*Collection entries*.
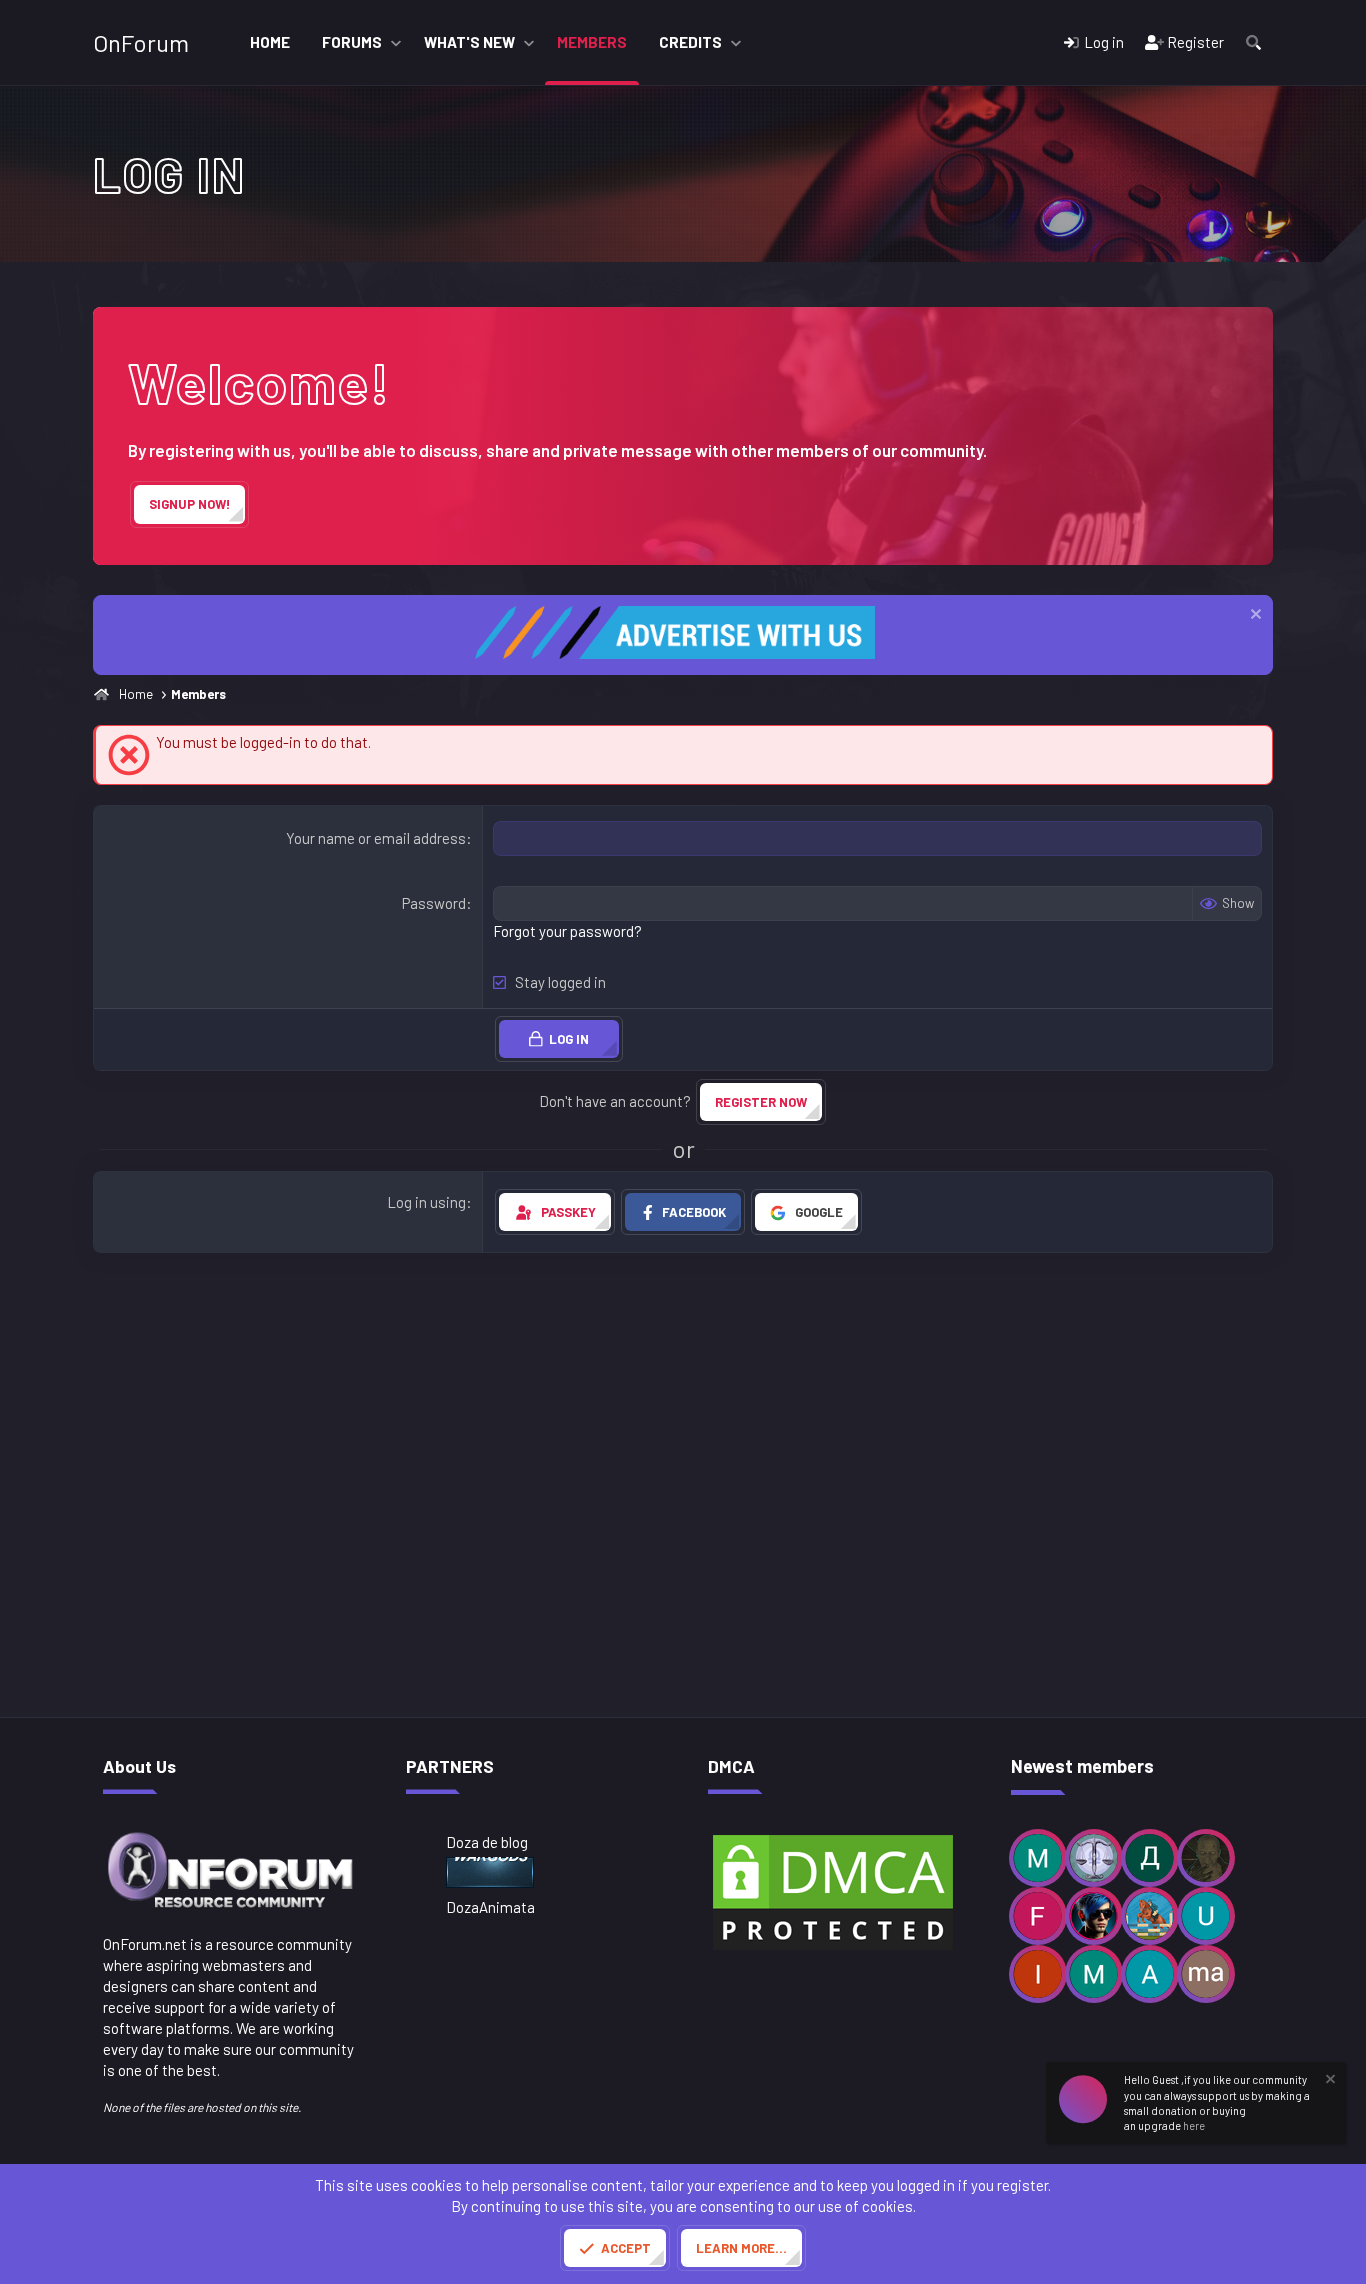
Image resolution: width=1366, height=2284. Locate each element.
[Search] (1253, 42)
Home (270, 42)
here (1194, 2125)
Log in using (426, 1202)
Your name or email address (376, 838)
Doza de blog (487, 1842)
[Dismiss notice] (1253, 616)
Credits (690, 42)
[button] (396, 42)
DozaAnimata (490, 1907)
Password (434, 903)
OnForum (141, 42)
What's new (469, 42)
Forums (352, 42)
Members (592, 42)
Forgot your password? (567, 931)
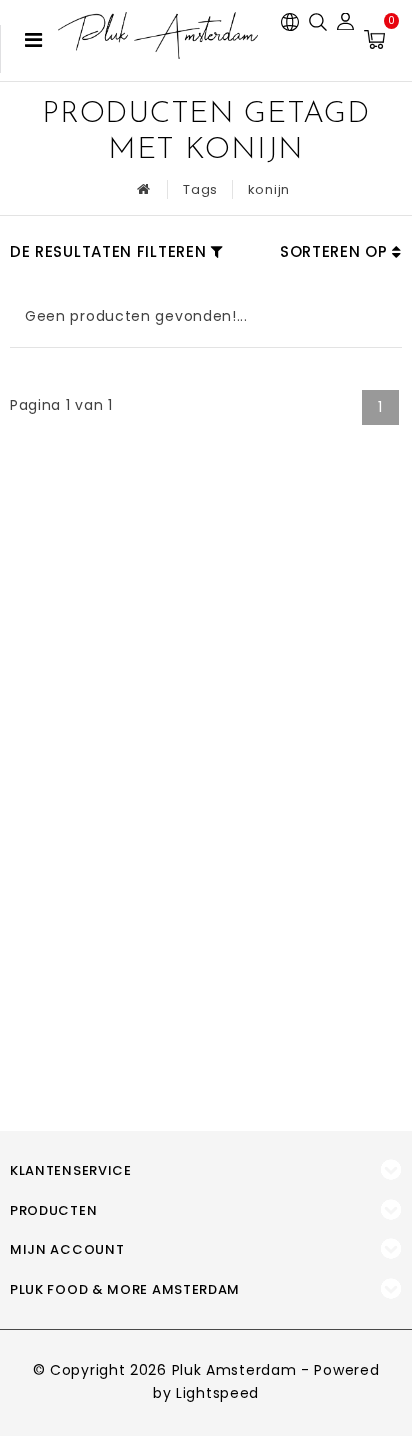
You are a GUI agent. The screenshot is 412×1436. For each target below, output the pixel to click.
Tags (200, 189)
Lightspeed (217, 1393)
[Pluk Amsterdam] (158, 35)
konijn (269, 189)
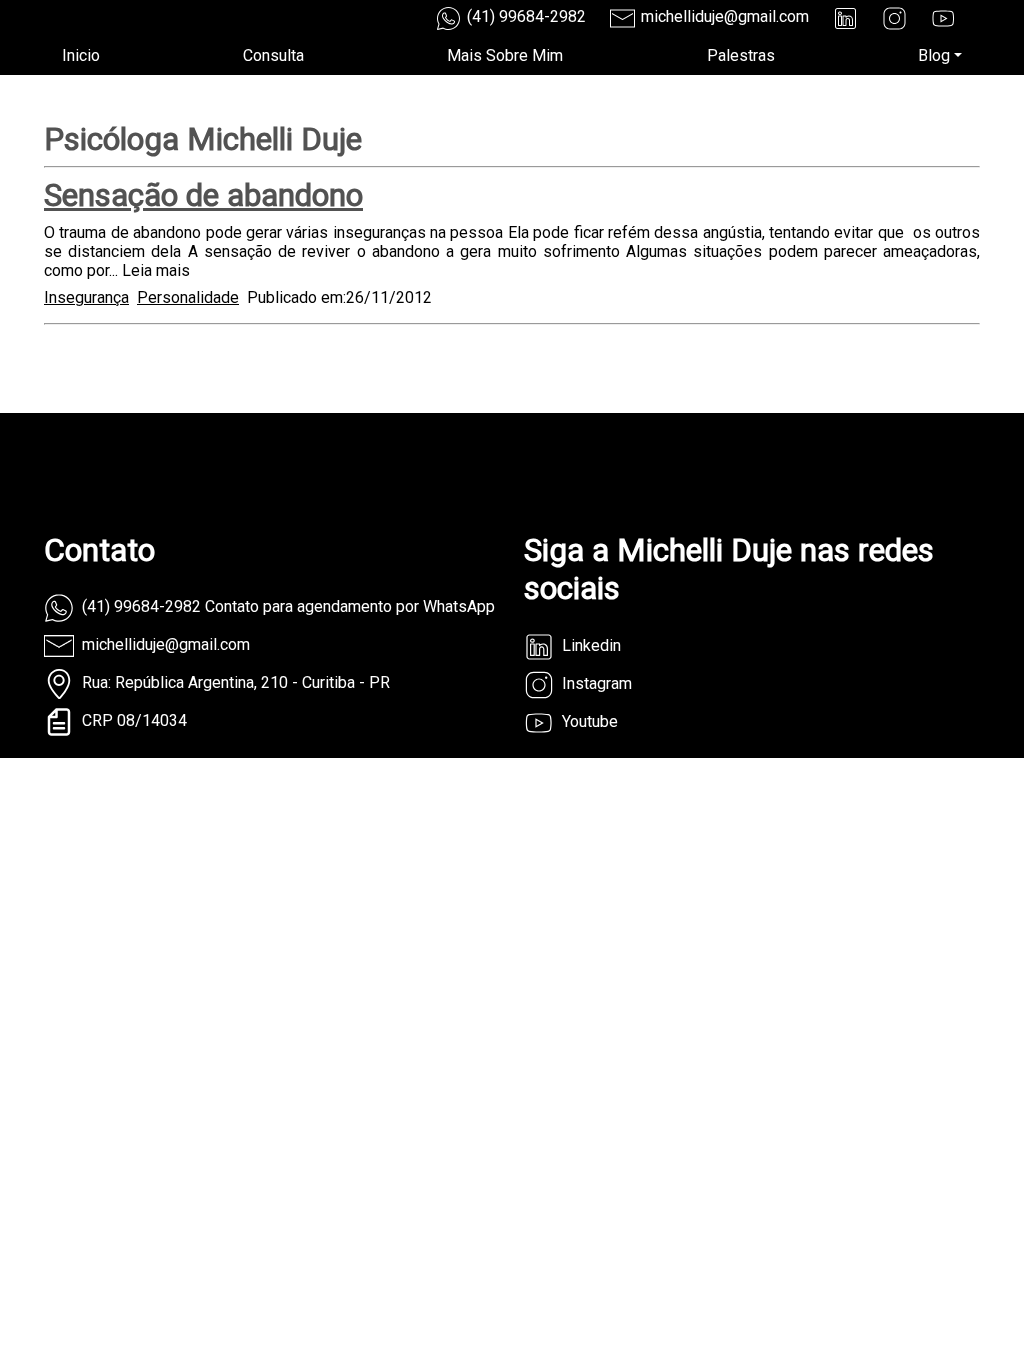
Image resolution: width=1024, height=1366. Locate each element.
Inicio (81, 55)
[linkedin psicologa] (845, 18)
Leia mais (156, 270)
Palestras (741, 55)
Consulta (273, 55)
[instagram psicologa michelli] (894, 18)
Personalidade (188, 297)
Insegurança (86, 297)
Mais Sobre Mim (505, 55)
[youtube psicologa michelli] (943, 18)
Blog (934, 55)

*WHAT NEEDS TO BE DONE*.
Return all lines of the data in which the string "each" appears.

*RESULT*.
Image resolution: width=1366, height=2284. Locate each element.
You are a GUI agent. The screenshot is 412×1436. For each target below, output the pixel to click.
Image resolution: width=1024, height=1366. Locate each element.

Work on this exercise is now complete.